Orada suratında kırmızı doğum lekesi bulunan ifadesiz, yaşlı bir adam oturmaktaydı. Bai Xiaochun bu adamı bloktaki ilk gezisinden hatırlıyordu. Adam Dev Hayalet Kralı gücendirmişti ve iki yüz yılı aşkın süredir hapse mahkumdu.



Bir yoldaşla acısını paylaşmayı uman Bai Xiaochun ansızın lafa girdi: “Hey, Yoldaş Daoist. Dev Hayalet Kralı gücendirdiğini duydum. Ai. Sanırım aynı gemideyiz.”



Yaşlı adam hiç tepki vermedi. Ya duymamış ya da duymazdan gelmişti.

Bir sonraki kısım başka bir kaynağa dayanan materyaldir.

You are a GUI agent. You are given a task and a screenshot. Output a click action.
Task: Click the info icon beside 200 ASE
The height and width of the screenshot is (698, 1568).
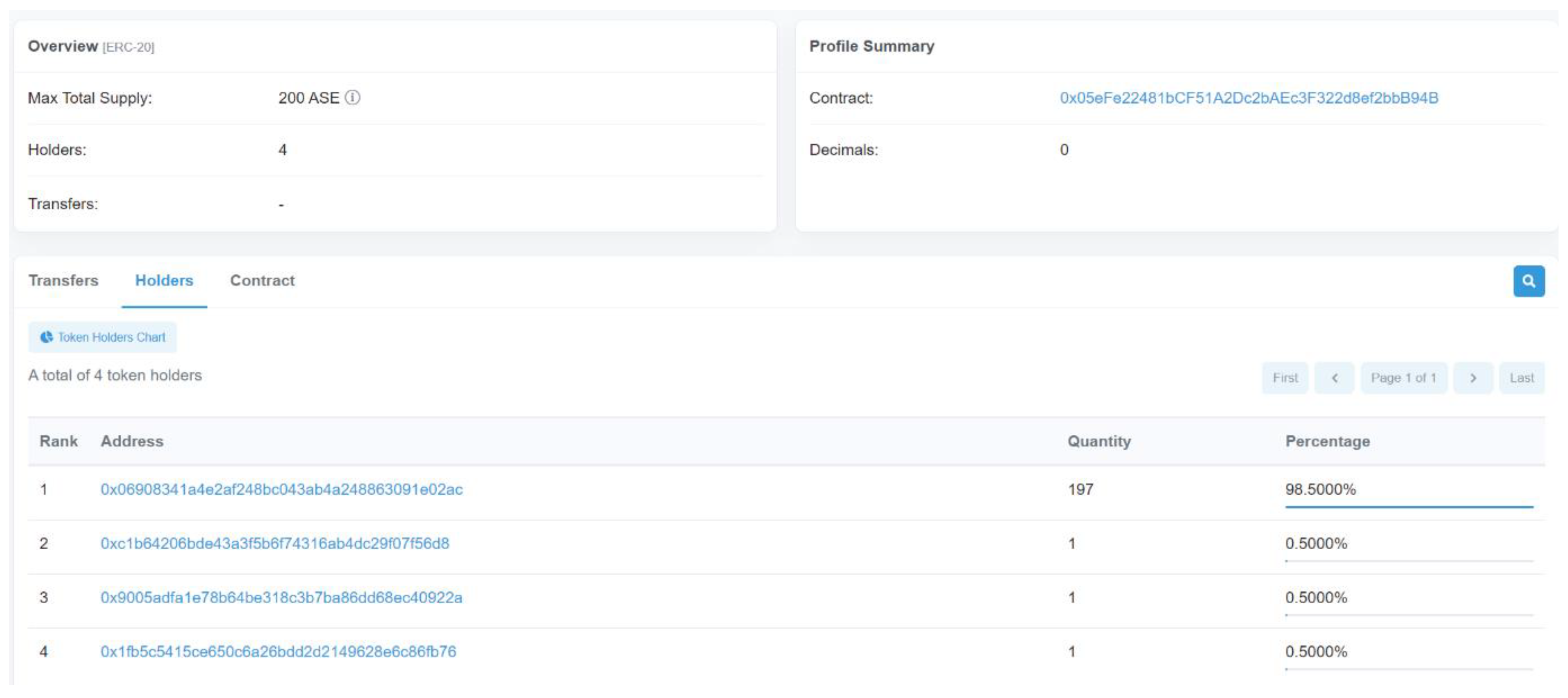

“Yetişim basamağın mühürlü, neden sürekli oturup meditasyon yapıyorsun ki? Amacın ne? Hadi, hadi, gel de biraz şu lanet olasıca Dev Hayalet Kraldan bahsedelim. Beş para etmeyen değersizin teki!” Bai Xiaochun bu noktada gaza gelmeye başlamış, sesini bir hayli yükseltmişti.



Yaşlı adam buna rağmen hareketsizce meditasyona devam etmekteydi. Siniri bozulan Bai Xiaochun, “İyi, beni duymuyor gibi yapmaya devam et. Bunun nesi bu kadar harika ki? Seni gücendirecek bir şey yapmış falan da değilim!” dedi.

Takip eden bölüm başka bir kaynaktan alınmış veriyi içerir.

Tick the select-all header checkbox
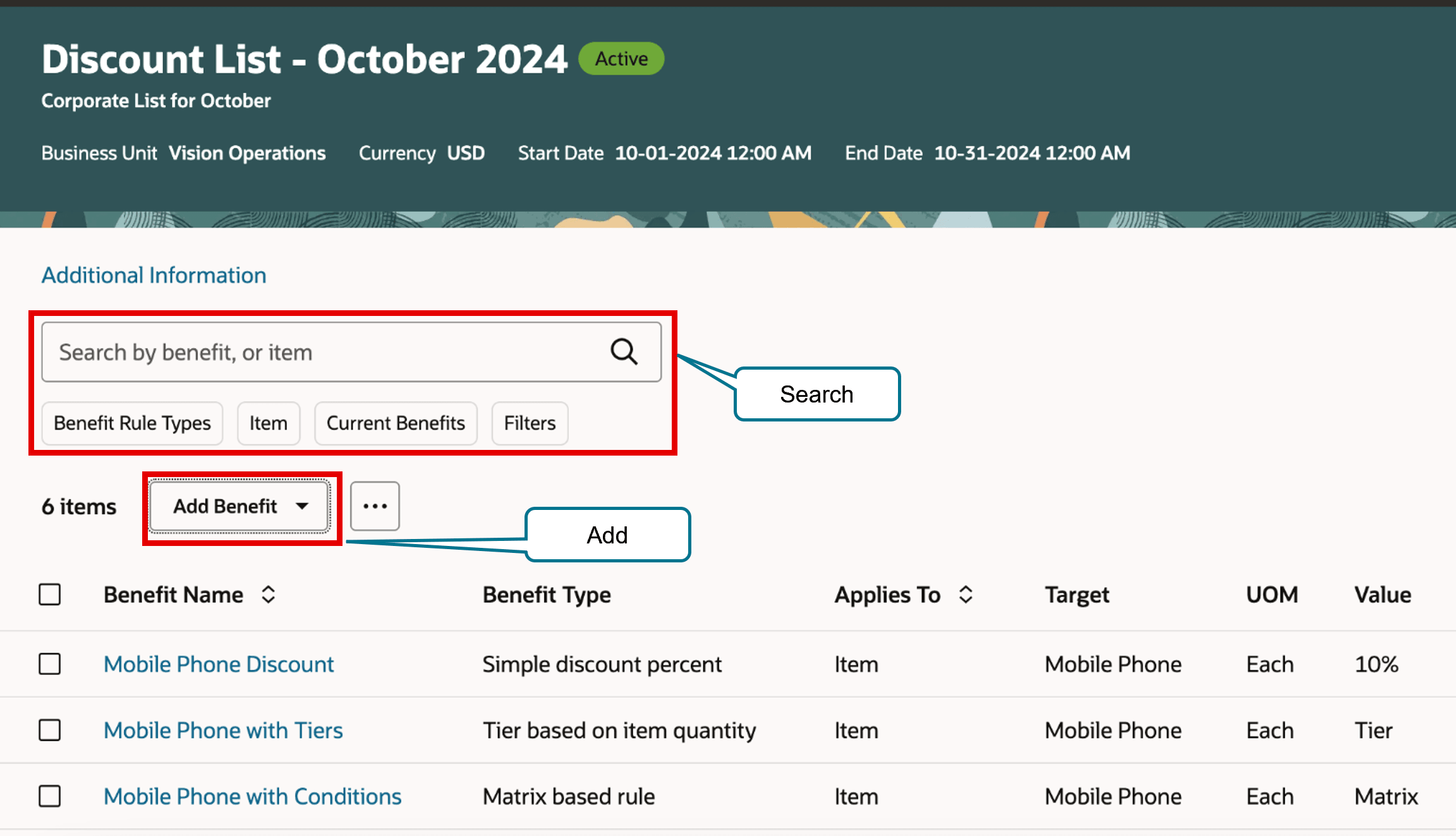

Bai Xiaochun’un canı zaten sıkkınken bu yaşlı adamın onu hiçe sayması da iyice tuzu biberi olmuştu. Soğuk bir şekilde homurdanarak hücresinin duvarına yaslandı ve ıstırabı üzerine düşünmeye başladı. Sonra da iç çekerek aklına Büyük Setteki tümgeneralliğinin sağladığı görkemli hayatı ve Nehre Meydan Okuyan Tarikattaki harikulade anları getirdi.



“Oh Junwan, seni çok özledim. Ve seni de Xiaomei...” Her nedense hemen ardından aklına Sahibe Al-Toprak ve sonra da Chen Hetian gelmiş, bir anda öfkesi çoğalmıştı.



Ancak boş boş oturmaktan fayda gelmeyecekti, bu yüzden bir müddet sonra bağdaş kurarak sıradaki hamlesini düşünmeye başladı. Ne yazık ki ne kadar düşünürse düşünsün bir fikir üretemiyordu. Ölmeyen Uğursuzlukla dışarı çıkmayı çoktan denemiş ve Şeytan Hapishanesinin içinde de Büyük Setin yakınındaki labirentte olduğu gibi işe yaramadığını görmüştü.


Artık bir mahkumdu ve durumu tamamıyla umutsuz görünüyordu.



“Lanet olasıca Dev Hayalet Kral!”
dedi sıkılı dişlerinin ardından. “Ve Bai Klanı da! Hiçbiri beş para etmez! Üç büyük klan isyan eder ve başarılı olursa kesin gelip beni öldürmeye çalışırlar. Bunu denerlerse ben de yarı tanrı ruhumu kullanıp kaçar, kurtulurum!” Gözlerinde hiddetli bir ışıltı belirmişti. “Dev Hayalet Kral kazanırsa da belki buradan çıkma şansım olur. Belki Kaptan ve Müdür Yardımcısı Sun benim iyiliğim için konuşur, hatta belki Müdür Li de…”



Bai Xiaochun burun köprüsüne masaj yaparak iki olası sonucu değerlendiriyordu. İkincisi daha tercih edilesiydi, ilkiyse… ölümden kaçınmayı zorlaştıracaktı. Savaşırken ölme düşüncesi Bai Xiaochun’u öylesine etkiliyordu ki şimdiden titremeye başlamıştı.



“Beni elimi göstermeye zorluyorsunuz!” Derin bir nefes alarak meditasyon yapmak adına gözlerini kapattı. Sonuçta şu anda yapılacak en iyi şey formunun zirvesinde kalıp her an hamle yapmaya hazır olmaktı.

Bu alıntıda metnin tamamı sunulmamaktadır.